The high school group has only become large enough to qualify for nationals as an entire team over the past couple years. During the pandemic, only a handful of high school students competed. But the team now has 25 members, eight of whom are seniors.
“Really the hardest part is just having enough people for a team there,” Alex Paddock, a sophomore on the team, said. “There are a lot of rules about how many people you need to have to count as a team and the team is really the easiest way to get to nationals rather than individually.”
For the eight seniors on the team, nationals will be their last time competing. Senior Layne started archery years ago – in fifth grade when coach Casey Bain created a team for elementary schoolers while teaching gym at Marble Elementary School. When he entered sixth grade, there was no middle school team so he didn’t return to the program until eighth grade. From there, he saw the high school team shrink during the pandemic and then grow into the large program it is today.
“It’s definitely kind of sad [graduating] because I’ve been doing it for so long,” Layne said. “And it’s been one of my favorite things during high school.”
Some of the other seniors on the team joined last year as juniors, like Kate McAndrews and Nevin Criswell-Grinage. They found the team to be welcoming and the competition to be flexible in a way that created a unique environment.
“Wherever you start, you can just improve from there and it doesn’t affect the entire team if you’re not doing as great to start off with,” McAndrews said. ”And then you are able to grow. You do work together as a team and like you can score as a team. That’s how we’re able to go to nationals, because our score as a team was good enough.”
McAndrews also found the nationals competition last year to be a good opportunity to bond with her team and explore a new place.
“I have a giant van so like half the team rode in my van all the way down to Kentucky,” McAndrews said. “And like walking into such a big place, like it’s bigger than any other competition that we go to, it was really intimidating.
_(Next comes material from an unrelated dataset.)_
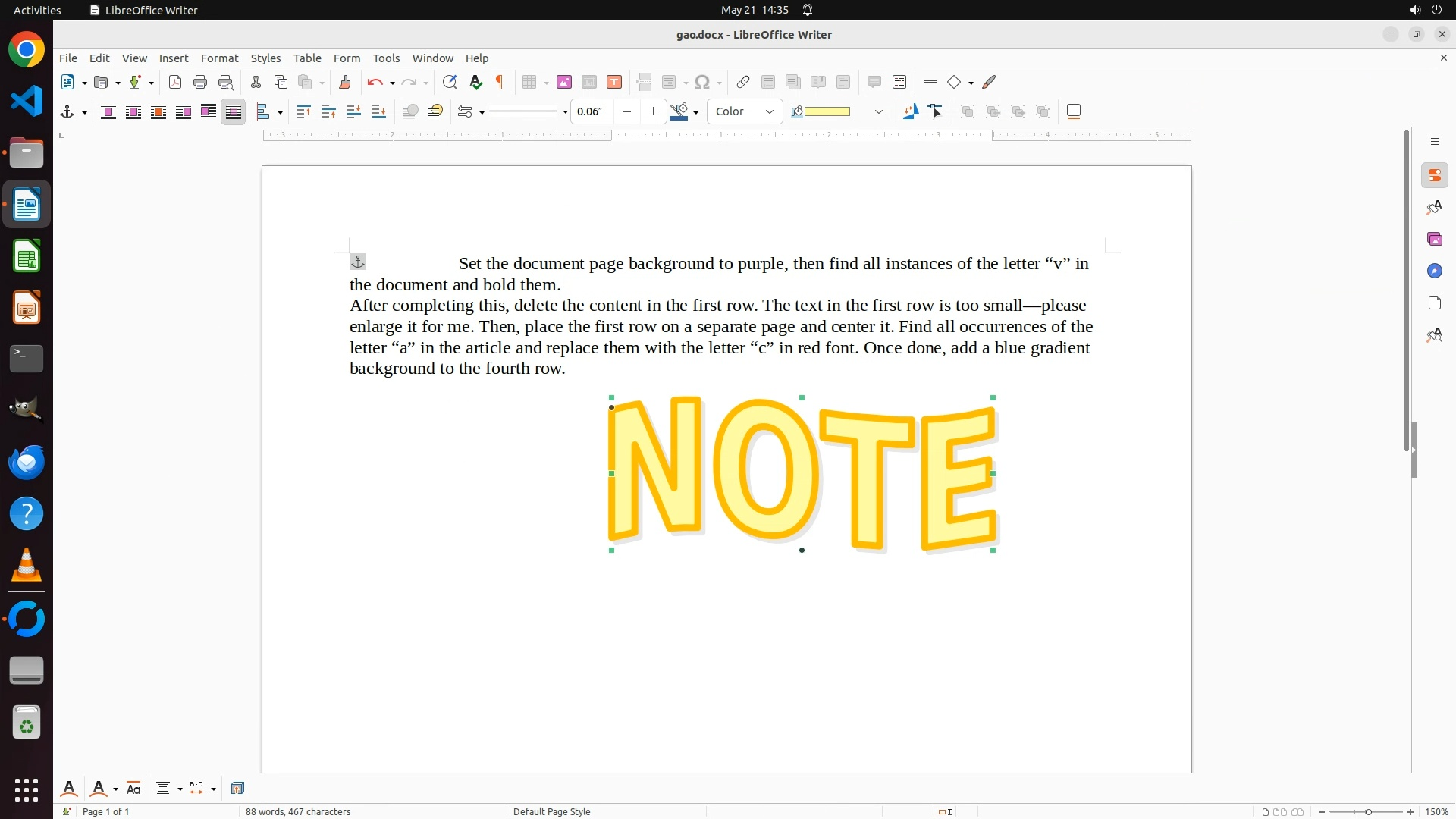This screenshot has height=819, width=1456.
Task: Open the area style Color dropdown
Action: [745, 111]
I was definitely nervous and everything but it was just such a cool experience to shoot on a line with hundreds of other students.”
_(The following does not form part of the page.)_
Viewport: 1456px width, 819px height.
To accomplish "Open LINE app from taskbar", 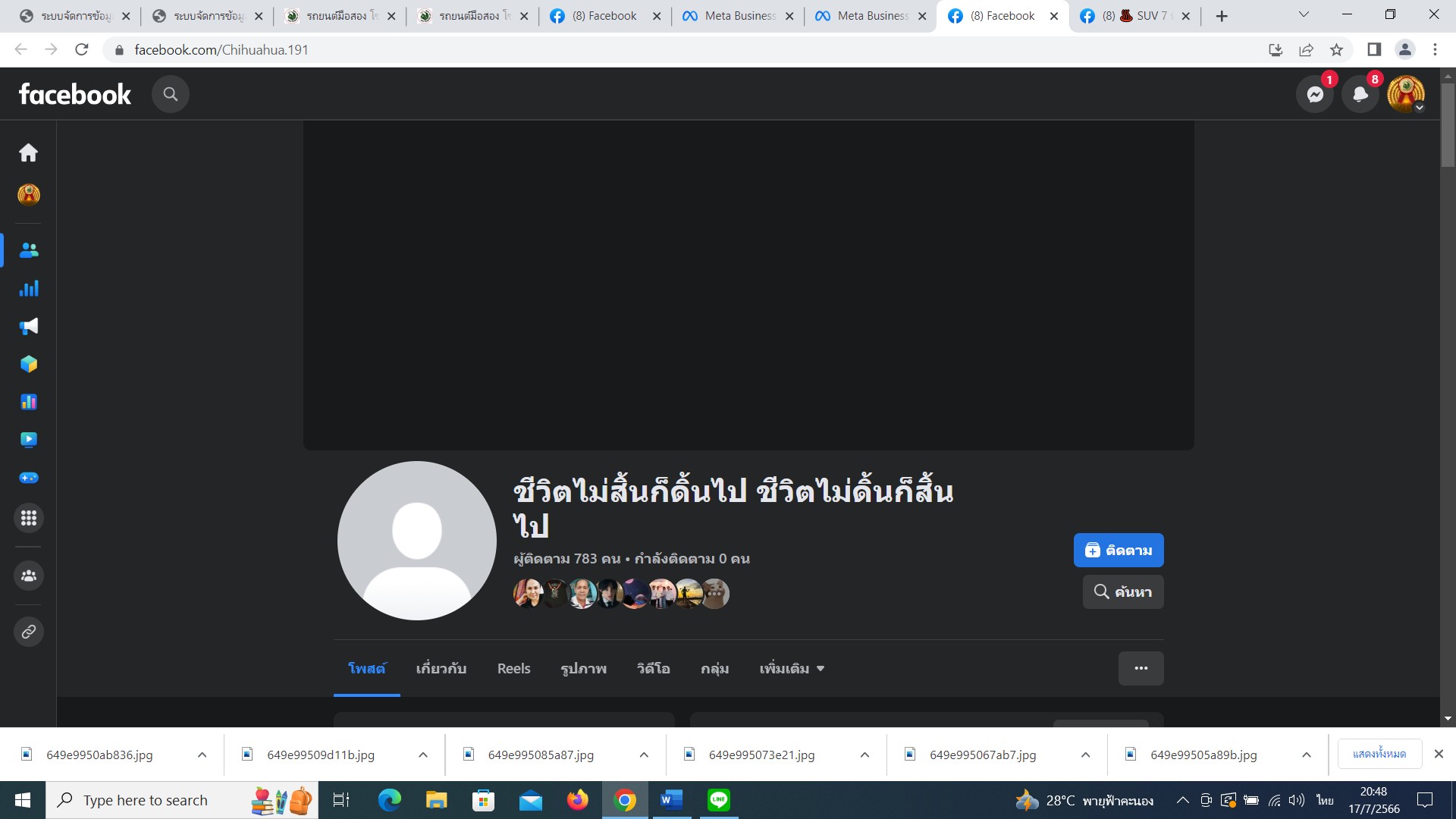I will tap(718, 800).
Competitions are more focused on individual high scores than direct competition with other archers, building a different culture than the typical rivalry of most high school sports. Nationals brings in archers from all over the Eastern U.S., giving them the chance to meet new people.
“The whole community comes together,” Criswell-Grinage said. “I think I met someone [at nationals last year] from Louisiana and Missouri, and we were just talking and having fun and there was no real pressure.”
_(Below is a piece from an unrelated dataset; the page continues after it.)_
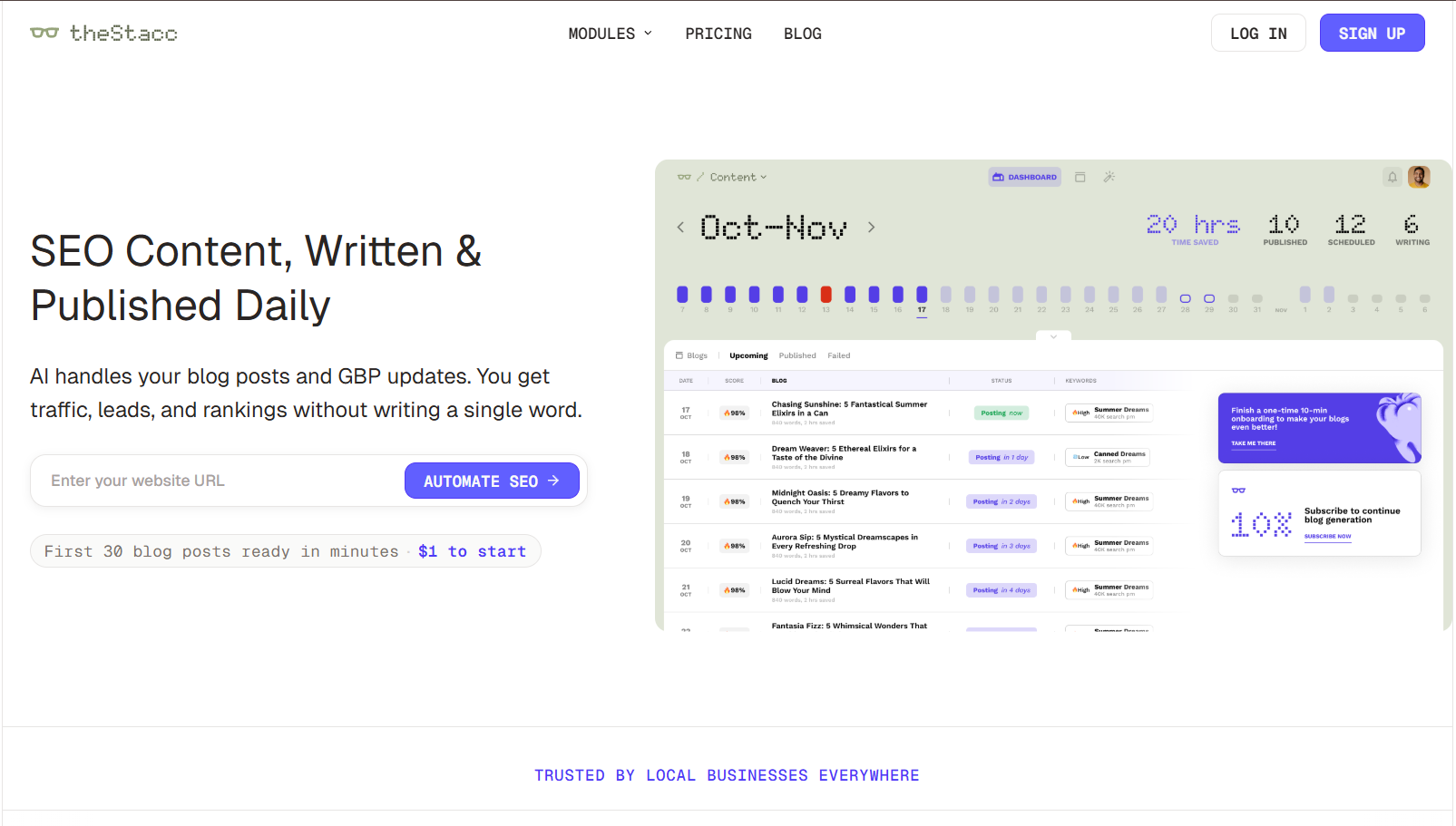Click the website URL input field
The width and height of the screenshot is (1456, 826).
[x=209, y=481]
And most any member of the team credits the success of the program to excellent coaching. Bain and her assistant-coach Jim Diller have been taking on the coaching since the beginning of the team.
“I mean she [Bain] is really passionate and really committed to it,” Paddock said. “She spends a lot of her time on it even after she’s retired [from teaching] she still coaches.”
Passionate and dedicated coaching is one of the many elements of archery that will be missed by the seniors with one month of the season left as nationals approach.
“I’ll miss all my friends but we might be able to stay in touch,” Criswell-Gringe said. “But the coaches, they really put the heart into it.”
May 10, 9 a.m.: This story has been corrected to reflect the proper spelling of the names of coach Casey Bain and senior Elijah Layne.